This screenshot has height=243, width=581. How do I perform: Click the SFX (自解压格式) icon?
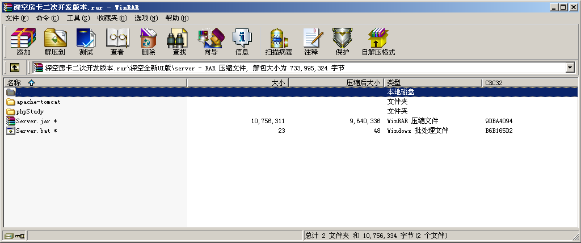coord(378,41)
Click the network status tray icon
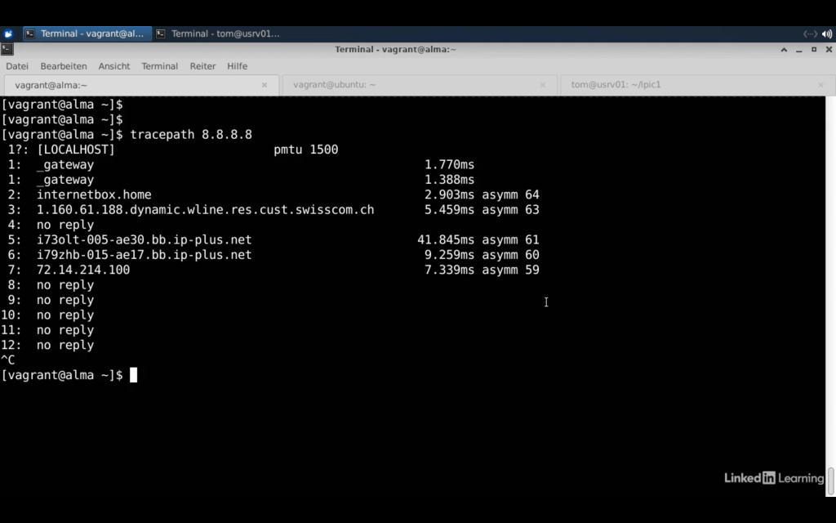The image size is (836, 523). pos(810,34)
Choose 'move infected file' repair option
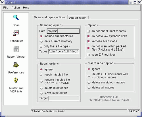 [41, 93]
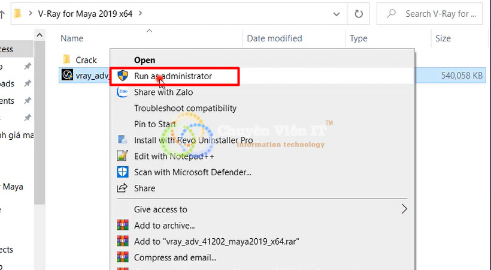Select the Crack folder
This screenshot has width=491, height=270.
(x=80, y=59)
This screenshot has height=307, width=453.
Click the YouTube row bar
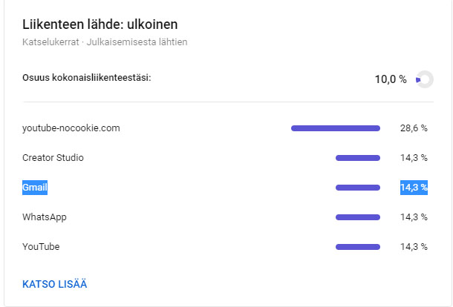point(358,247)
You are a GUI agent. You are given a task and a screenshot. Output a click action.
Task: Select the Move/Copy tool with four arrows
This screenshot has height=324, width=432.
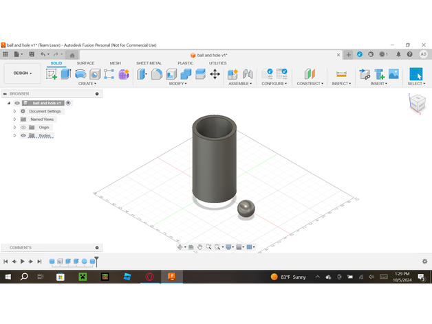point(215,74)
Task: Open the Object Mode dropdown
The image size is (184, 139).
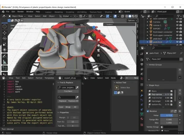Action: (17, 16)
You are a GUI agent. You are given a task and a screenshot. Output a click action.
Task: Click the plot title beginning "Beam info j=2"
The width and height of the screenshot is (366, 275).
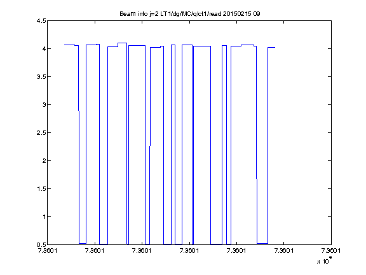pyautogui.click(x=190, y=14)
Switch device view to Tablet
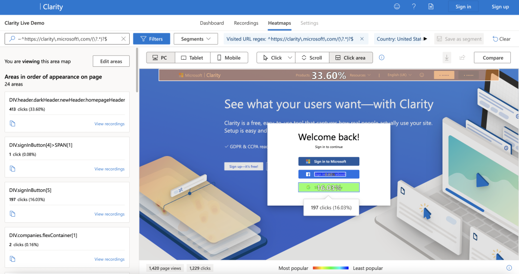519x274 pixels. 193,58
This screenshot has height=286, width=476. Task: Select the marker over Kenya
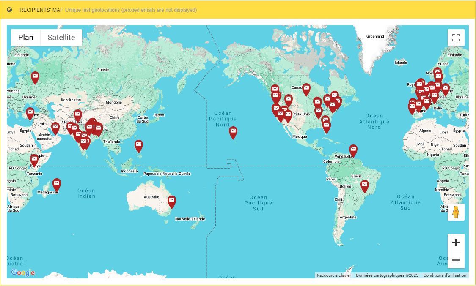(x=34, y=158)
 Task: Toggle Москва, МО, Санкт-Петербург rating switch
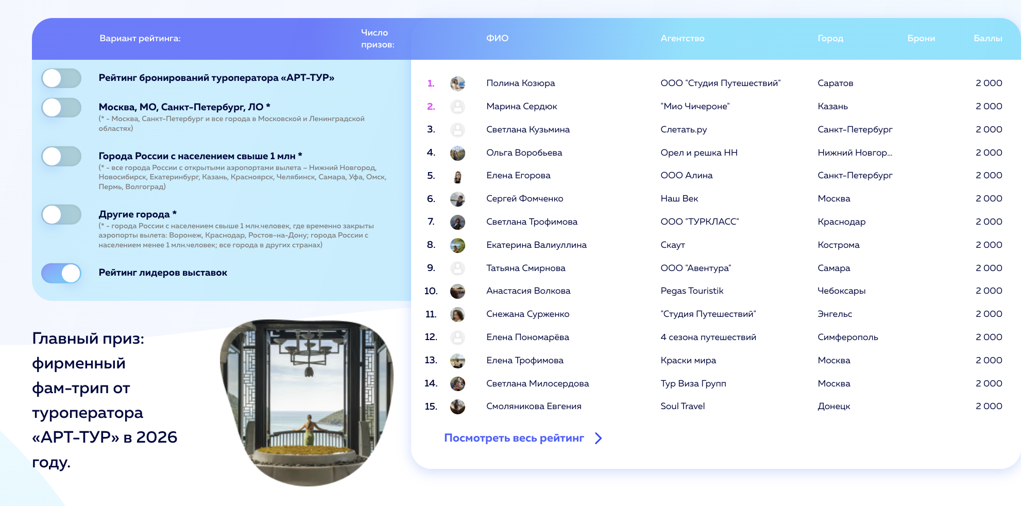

**BRIEF**
In the listing above, find the line with "Choose 'move infected file' repair option" and the line with "Task: Click the". Transcribe those two and everything between, exactly, leaving out pictures.

**ANSWER AREA**
Choose 'move infected file' repair option
 [41, 93]
Select the Crack folder
This screenshot has width=491, height=270.
(x=80, y=59)
This screenshot has height=307, width=453.
Click the YouTube row bar
point(358,247)
You are a GUI agent. You are given a task and a screenshot. Output a click action.
Task: Select the Move/Copy tool with four arrows
This screenshot has height=324, width=432.
point(215,74)
Task: Open the Object Mode dropdown
The image size is (184, 139).
Action: (17, 16)
You are a GUI agent. You are given a task and a screenshot. Output a click action.
Task: Click the plot title beginning "Beam info j=2"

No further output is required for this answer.